I am very impressed with the energy conservation protocols here. I mentioned that the lights in our stairwells are motion sensitive. This is the same for all other buildings. Not only are the lights in hallways designed this way but also those in washrooms. One day, we came across a public escalator that only ran when someone needed to use it. It is all very sensible.


As you can well imagine moving 18 million people is a challenge and we think they do an amazing job here. There are the ferries – both public and private. Then there are regular taxis; small buses which are 15 person minivans; slightly larger buses ,called dolmus, that can negotiate the narrow side streets; larger buses like ours; funiculars, tramways – big and small, subways and, of course, the Tunel. Thanks to Murray’s perseverance we are beginning to understand and make use of these various forms of transit. We haven’t been able to figure out the dolmus and minivan system but as all the other forms of transit work we are ok.


A typical line used by sales men here is as follows:

The Scene: 2 tourists (like us) standing or walking alone in a square. A lone Turk comes along side and asks, “Where are you from? Have you been here long? Have you been to the Blue Mosque yet?” By now the unwary traveller is probably beginning to enjoy this conversation. Then comes the punchline, “Perhaps you would like to visit my shop?”

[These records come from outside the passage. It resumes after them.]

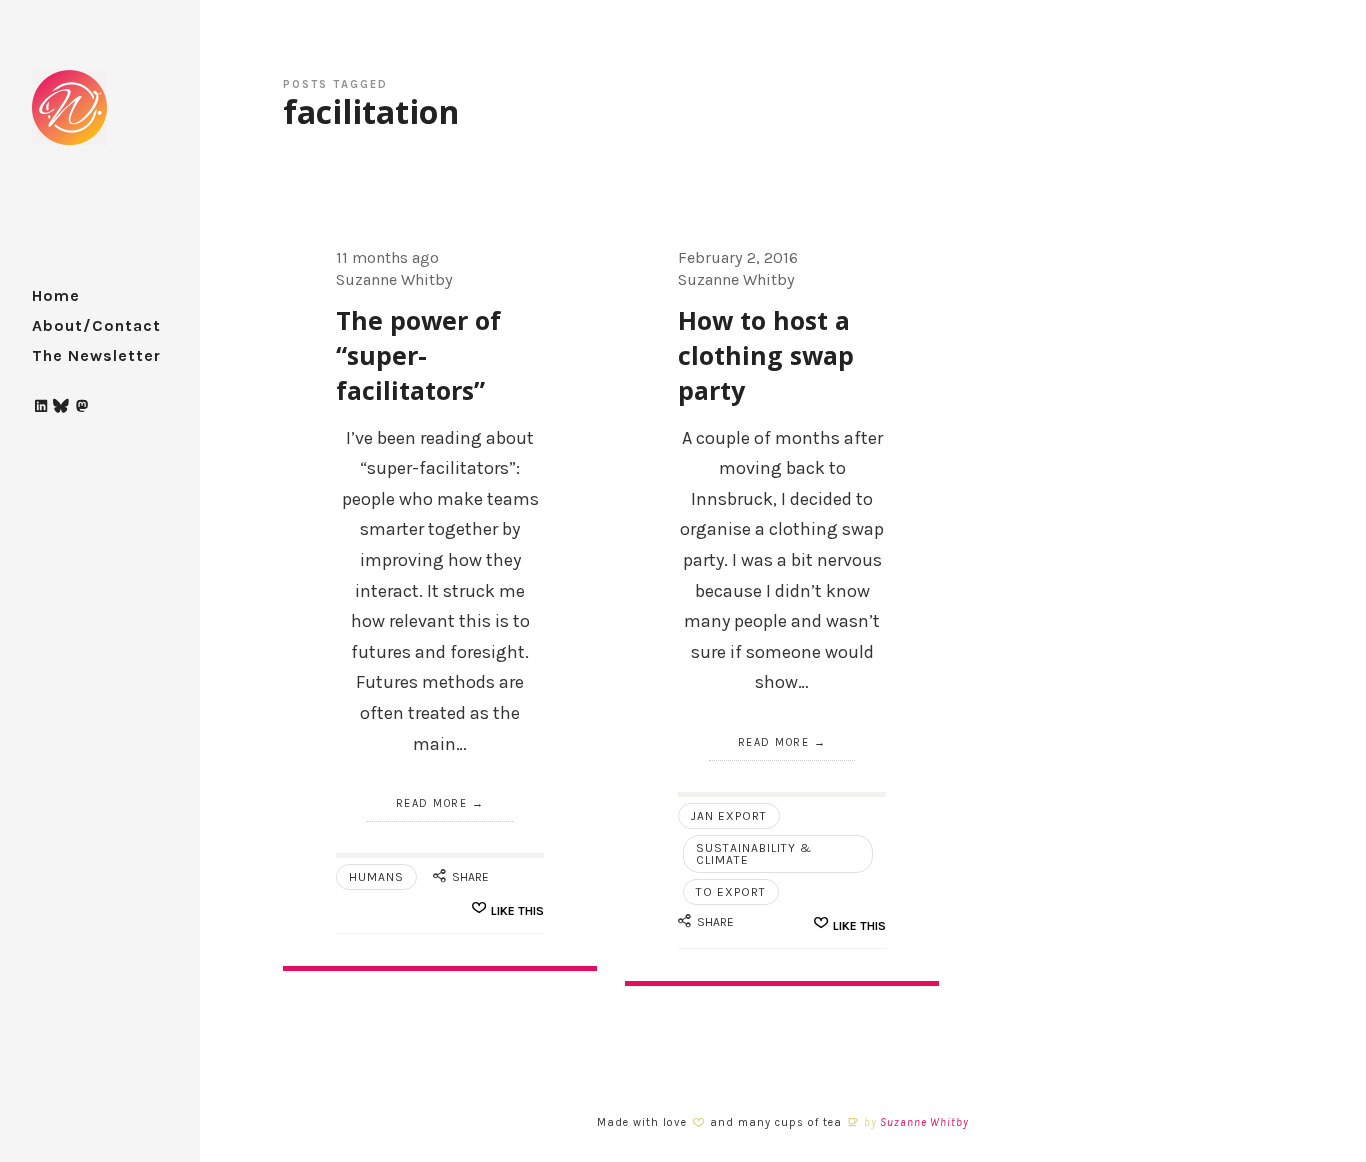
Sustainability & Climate (754, 854)
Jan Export (729, 816)
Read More (432, 803)
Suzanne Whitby (924, 1122)
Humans (376, 877)
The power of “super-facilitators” (418, 355)
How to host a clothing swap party (766, 355)
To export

This happens so often that now we don’t bother engaging with these guys. Yesterday, however, we were reading our guide book and a lovely fellow came up, started with the opening line and we just brushed him off. He assured us he wasn’t a guide, etc., and did help us get oriented. As he left he said, “I truly just like to help”. We felt pretty foolish.


I forgot to tell you that the young woman carrying twins had them the Friday after we saw her in church – a boy and a girl. This past Sunday they were in church – just a month old and of course awfully cute. Lots of eager people waiting to cuddle them.

Turkish History:

I’ve been trying to understand some of recent Turkish history – and by that I mean from the Ottomans on. Bit by bit through tours of old buildings, novels, and museums I am beginning to get a sense of the people involved in the history of this complex society. One thing I found interesting was that originally Turks were nomadic people and therefore lived in tents rather than fixed abodes. Even when they began to establish themselves in urban communities this simple, pragmatic lifestyle governed how they lived. For example, instead of the rulers building palaces, they built pavilions. So Topkapi Palace is a series of buildings or pailions. As more space was needed, they simply built another pavilion. This was the pattern until the 1800’s when more of the Turkish elite began visiting European cities and saw the palaces in France, Britain and Italy. In the mid 1800’s the Sultan ordered the construction of an opulent new palace called Dolmabache. It was so extravagant (and built at a time when the Ottoman empire was almost bankrupt ) that it is said that the debts incurred hastened the decline. Turkey had to borrow from other countries to pay for this palace and then was unable to repay.

The lecture at the British Consulate was very interesting. The lecturer was Dr. Phillip Mansell and spoke on the period from the Ottomans until the First World War. This was part of a series to commemorate the anniversary of WW1. To illustrate his talk he used slides of pictures from two art galleries we had just visited the previous week – both Ottoman collections – one at the Pera Museum and the other at the museum in the Dolmabache Palace. Having our separate experiences beginning to overlap is one of the delights of having time to absorb the information coming to us from all directions.

The British consulate was built in the 1800’s on a palatial scale to illustrate the importance of Britain as a world power. The ballroom was magnificent with 2 impressive crystal chandeliers and all the gilt that goes with pomp. What was most astounding was to be in such luxury both in a historical and a structural sense – but currently in use! It was extremely well maintained and all the side rooms and seating areas in hallways were furnished with beautiful antiques that were functional. It looked like a museum but was,in fact, a government office building that was still relevant.